Question

A machine gun has a mass of $20\,Kg$ it fires $35\,g$ bullets at a speed of $400$ bullets per minute with a speed of $400\,m{s^{ - 1}}$ ,what average force must be applied to the gun to keep it in position ?

Answer 1

Hint:In order to solve this question, we will use the concept of Newton’s second law of motion which states that, force on a body is equal to rate of change in momentum of the body, where momentum is defined as the product of mass and velocity of the body.

Formula used:
Mathematically Newton's second law is written as $F = \dfrac{p}{t}$ where $p$ denotes momentum of the body and defined as $p = m \times v$ .

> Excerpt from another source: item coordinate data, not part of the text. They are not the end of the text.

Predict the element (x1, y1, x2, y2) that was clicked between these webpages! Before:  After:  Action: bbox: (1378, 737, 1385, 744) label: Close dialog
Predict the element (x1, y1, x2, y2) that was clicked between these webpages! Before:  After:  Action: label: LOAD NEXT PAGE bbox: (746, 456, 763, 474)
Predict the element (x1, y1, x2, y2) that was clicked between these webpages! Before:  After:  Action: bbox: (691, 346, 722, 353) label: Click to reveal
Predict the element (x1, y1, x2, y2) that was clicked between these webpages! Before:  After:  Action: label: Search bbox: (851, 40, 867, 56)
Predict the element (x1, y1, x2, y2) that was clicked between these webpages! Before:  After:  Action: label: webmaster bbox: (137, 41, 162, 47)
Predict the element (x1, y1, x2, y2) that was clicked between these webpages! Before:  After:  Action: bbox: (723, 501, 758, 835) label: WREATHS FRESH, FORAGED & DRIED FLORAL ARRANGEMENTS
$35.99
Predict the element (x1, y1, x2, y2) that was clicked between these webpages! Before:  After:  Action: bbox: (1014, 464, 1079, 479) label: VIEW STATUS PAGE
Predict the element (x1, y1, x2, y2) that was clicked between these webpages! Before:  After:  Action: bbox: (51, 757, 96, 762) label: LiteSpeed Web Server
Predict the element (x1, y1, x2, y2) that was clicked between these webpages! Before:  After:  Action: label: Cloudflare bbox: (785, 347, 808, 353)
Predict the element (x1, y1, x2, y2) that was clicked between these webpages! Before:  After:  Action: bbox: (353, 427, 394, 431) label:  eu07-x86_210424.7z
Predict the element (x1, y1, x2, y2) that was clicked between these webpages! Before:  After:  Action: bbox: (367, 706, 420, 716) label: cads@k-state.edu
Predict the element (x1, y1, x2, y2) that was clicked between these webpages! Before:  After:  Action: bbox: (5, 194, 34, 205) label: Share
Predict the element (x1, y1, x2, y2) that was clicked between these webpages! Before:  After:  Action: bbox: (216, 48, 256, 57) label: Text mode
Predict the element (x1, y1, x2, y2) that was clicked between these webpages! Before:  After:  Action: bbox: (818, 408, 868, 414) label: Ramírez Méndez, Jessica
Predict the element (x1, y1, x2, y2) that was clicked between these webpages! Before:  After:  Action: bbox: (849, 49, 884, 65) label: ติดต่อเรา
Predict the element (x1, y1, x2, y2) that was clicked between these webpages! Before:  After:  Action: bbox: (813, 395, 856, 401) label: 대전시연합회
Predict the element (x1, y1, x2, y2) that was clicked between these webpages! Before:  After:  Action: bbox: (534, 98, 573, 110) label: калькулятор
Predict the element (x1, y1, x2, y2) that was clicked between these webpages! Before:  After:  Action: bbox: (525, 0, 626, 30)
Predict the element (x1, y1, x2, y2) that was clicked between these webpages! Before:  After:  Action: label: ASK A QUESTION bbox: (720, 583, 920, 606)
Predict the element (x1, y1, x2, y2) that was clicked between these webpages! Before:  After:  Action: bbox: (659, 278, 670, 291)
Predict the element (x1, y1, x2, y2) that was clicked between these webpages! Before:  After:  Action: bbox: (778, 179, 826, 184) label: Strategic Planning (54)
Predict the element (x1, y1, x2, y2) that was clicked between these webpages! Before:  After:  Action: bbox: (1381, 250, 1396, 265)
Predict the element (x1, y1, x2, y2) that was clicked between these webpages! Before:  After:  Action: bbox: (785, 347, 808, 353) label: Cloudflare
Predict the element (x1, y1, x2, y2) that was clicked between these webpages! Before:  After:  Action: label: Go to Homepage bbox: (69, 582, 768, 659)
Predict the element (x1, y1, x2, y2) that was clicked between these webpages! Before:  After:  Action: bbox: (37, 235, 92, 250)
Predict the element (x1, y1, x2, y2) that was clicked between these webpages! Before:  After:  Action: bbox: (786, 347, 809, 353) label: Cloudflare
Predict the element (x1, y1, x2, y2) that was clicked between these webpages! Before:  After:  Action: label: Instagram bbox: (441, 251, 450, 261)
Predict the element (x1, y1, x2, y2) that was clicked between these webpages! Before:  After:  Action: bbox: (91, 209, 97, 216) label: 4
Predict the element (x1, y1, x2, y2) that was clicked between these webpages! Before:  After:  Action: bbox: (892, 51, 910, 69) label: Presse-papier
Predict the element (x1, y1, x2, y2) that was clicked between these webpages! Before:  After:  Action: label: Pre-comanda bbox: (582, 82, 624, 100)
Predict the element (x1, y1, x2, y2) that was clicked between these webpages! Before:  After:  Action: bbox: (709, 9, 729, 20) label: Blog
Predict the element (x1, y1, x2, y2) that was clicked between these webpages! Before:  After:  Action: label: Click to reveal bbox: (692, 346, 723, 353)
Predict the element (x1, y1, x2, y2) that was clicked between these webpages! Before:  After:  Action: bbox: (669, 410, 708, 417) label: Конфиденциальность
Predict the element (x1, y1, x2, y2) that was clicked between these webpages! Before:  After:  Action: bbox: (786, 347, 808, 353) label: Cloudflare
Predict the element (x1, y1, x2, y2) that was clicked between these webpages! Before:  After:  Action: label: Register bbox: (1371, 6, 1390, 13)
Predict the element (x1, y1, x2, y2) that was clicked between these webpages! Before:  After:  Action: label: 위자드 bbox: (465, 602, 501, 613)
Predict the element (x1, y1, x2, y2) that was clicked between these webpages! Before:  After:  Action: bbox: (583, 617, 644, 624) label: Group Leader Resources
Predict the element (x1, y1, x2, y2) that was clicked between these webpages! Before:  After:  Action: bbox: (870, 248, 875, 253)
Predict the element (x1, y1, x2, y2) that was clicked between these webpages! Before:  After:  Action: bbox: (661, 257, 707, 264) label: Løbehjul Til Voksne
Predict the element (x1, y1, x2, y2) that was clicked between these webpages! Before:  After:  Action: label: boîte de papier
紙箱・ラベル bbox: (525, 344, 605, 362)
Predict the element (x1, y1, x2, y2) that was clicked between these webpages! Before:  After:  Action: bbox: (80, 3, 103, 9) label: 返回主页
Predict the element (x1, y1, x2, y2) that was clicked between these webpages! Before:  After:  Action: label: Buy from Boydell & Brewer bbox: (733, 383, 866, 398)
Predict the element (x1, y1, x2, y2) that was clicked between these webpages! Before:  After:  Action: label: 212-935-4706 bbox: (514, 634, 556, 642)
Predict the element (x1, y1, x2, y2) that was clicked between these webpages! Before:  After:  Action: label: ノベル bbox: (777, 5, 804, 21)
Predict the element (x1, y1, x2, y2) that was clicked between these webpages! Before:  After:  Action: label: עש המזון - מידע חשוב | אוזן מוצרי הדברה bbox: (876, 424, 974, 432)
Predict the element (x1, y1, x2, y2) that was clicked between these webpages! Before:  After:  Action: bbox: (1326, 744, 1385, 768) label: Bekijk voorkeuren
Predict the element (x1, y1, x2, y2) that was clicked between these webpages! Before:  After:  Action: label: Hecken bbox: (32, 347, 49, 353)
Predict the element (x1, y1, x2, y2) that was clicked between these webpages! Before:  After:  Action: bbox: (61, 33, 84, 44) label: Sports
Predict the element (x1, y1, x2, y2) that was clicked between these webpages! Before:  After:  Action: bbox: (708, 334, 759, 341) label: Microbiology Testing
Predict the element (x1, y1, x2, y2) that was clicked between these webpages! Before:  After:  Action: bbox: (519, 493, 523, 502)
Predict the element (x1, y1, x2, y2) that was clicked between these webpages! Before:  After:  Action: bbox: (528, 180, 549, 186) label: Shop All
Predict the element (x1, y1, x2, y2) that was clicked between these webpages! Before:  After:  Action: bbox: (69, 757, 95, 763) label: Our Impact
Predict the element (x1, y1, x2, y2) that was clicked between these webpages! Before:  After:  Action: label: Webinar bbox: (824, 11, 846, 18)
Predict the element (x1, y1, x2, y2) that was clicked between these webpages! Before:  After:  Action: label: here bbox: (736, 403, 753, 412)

Complete step by step answer:
According to the question we have,
Mass of the bullet is $m = 35g = 0.035\,Kg$.
Velocity of the bullet firing is $v = 400\,m{s^{ - 1}}$.
Total number of bullets fired in one minute is $n = 400$.
Time taken to fire these bullets is one minute $t = 60\,s$.
Now, according to the definition of force, we need to find the ratio of momentum and time taken. So, momentum of the single bullet is $p = mv$
Momentum of total bullets is $p' = nmv$
$p' = 400 \times 400 \times 0.035$
$\Rightarrow p' = 5600\,Kgm{s^{ - 1}}$
Now, using formula of force we have,
$F = \dfrac{{p'}}{t}$
\[\Rightarrow F = \dfrac{{5600}}{{60}}\]
$\therefore F = 93.3N$

Hence, the average force needed for fire gun to stay in its position is $F = 93.3\,N$.

Note: It should be remembered that, basic units of conversions are as $1\,g = 0.001\,Kg$ and $1\min = 60\sec $ and the SI unit for force is newton and $1\,N$ is defined as the product of $1\,kg$ mass of a body moving with an acceleration of $1\,m{\sec ^{ - 2}}$, force and momentum are both a vector quantity such that they have magnitude a well as direction and in given question the direction of momentum of bullet and momentum on fire gun is opposite which makes fire gun stable in its respective position.